Could you write out exactly, and only, the lines from the one containing "The image size is (567, 466)." through the last line of the data, leaving out all pictures?

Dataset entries

--- START ---

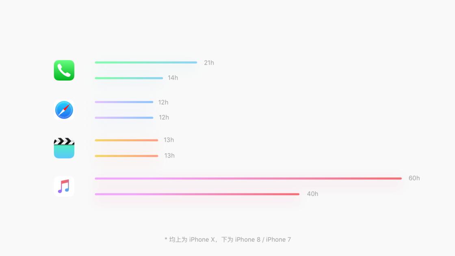455x256 pixels.
Task: Click the 14h label
Action: coord(173,78)
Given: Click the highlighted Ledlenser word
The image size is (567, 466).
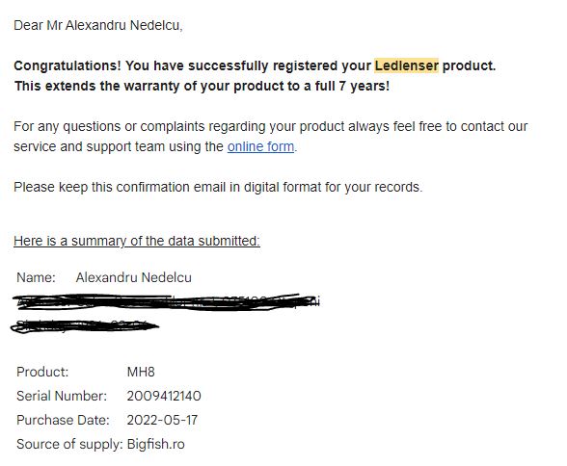Looking at the screenshot, I should [406, 65].
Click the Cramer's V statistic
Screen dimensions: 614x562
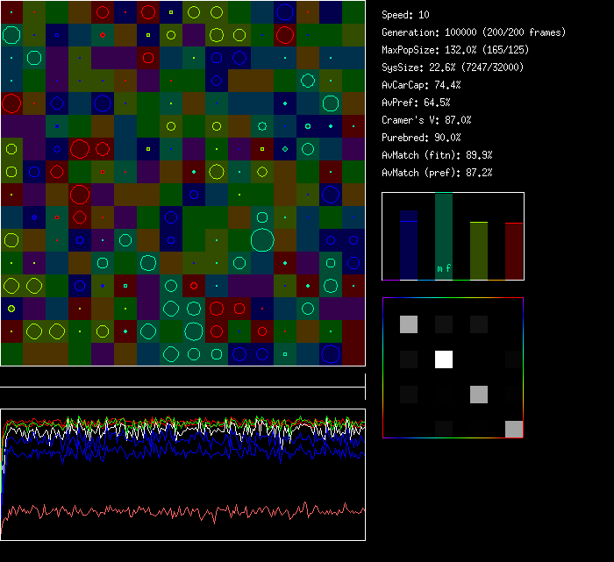(x=427, y=120)
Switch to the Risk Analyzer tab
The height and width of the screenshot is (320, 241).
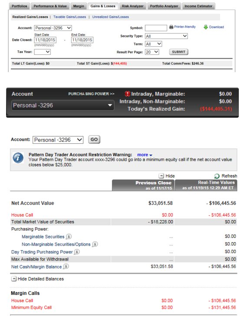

--- END ---

Exercise result.
The image size is (567, 466).
Looking at the screenshot, I should [406, 65].
Click the Cramer's V statistic
Screen dimensions: 614x562
(x=427, y=120)
Switch to the Risk Analyzer tab
The height and width of the screenshot is (320, 241).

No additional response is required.